Explainable Reinforcement Learning for Formula One Race Strategy
Devin Thomas, Junqi Jiang, Avinash Kori, Aaron Russo, Steffen Winkler, Stuart Sale, Joseph McMillan, Francesco Belardinelli, Antonio Rago
TL;DR
This work introduces Race Strategy Reinforcement Learning (RSRL), a DRQN-based framework for optimizing Formula One race strategy under partial observability, evaluated on the 2023 Bahrain Grand Prix. The authors design a portable system architecture with a UnifiedRaceState/UnifiedRaceStrategy abstraction and a four-action pitstop space, enabling training on Monte Carlo race simulations and deployment with live data. RSRL outperforms fixed and Mercedes SOTA baselines, achieving an average finishing position of $P5.33$ compared with $P5.63$ and $P5.86$, and demonstrates generalisation across tracks through training on multiple tracks.
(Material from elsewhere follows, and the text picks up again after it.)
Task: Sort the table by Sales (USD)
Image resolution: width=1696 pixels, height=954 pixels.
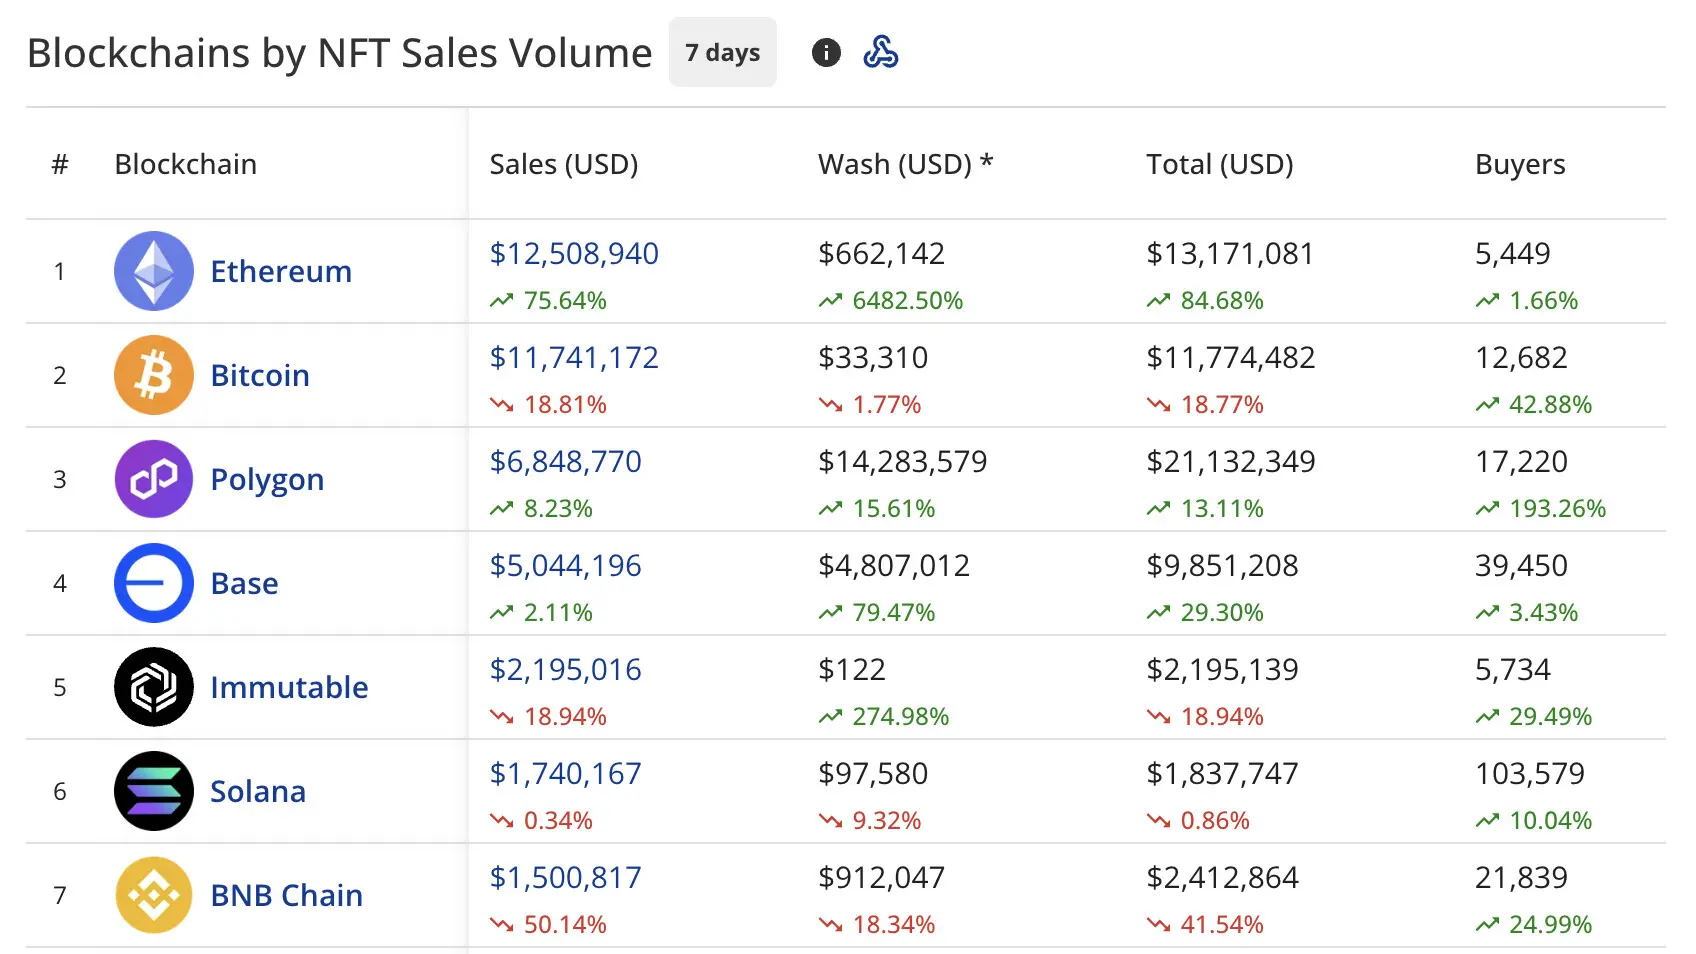Action: click(564, 164)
To build trust, the approach integrates explainable AI techniques—TimeSHAP, VIPER, and counterfactual decision trees—providing feature-level attributions, faithful surrogate models, and actionable counterfactuals. The work also shows how increasing training diversity can improve performance on unseen tracks, facilitating practical deployment in real-world racing contexts.
Abstract
In Formula One, teams compete to develop their cars and achieve the highest possible finishing position in each race. During a race, however, teams are unable to alter the car, so they must improve their cars' finishing positions via race strategy, i.e. optimising their selection of which tyre compounds to put on the car and when to do so. In this work, we introduce a reinforcement learning model, RSRL (Race Strategy Reinforcement Learning), to control race strategies in simulations, offering a faster alternative to the industry standard of hard-coded and Monte Carlo-based race strategies. Controlling cars with a pace equating to an expected finishing position of P5.5 (where P1 represents first place and P20 is last place), RSRL achieves an average finishing position of P5.33 on our test race, the 2023 Bahrain Grand Prix, outperforming the best baseline of P5.63. We then demonstrate, in a generalisability study, how performance for one track or multiple tracks can be prioritised via training. Further, we supplement model predictions with feature importance, decision tree-based surrogate models, and decision tree counterfactuals towards improving user trust in the model. Finally, we provide illustrations which exemplify our approach in real-world situations, drawing parallels between simulations and reality.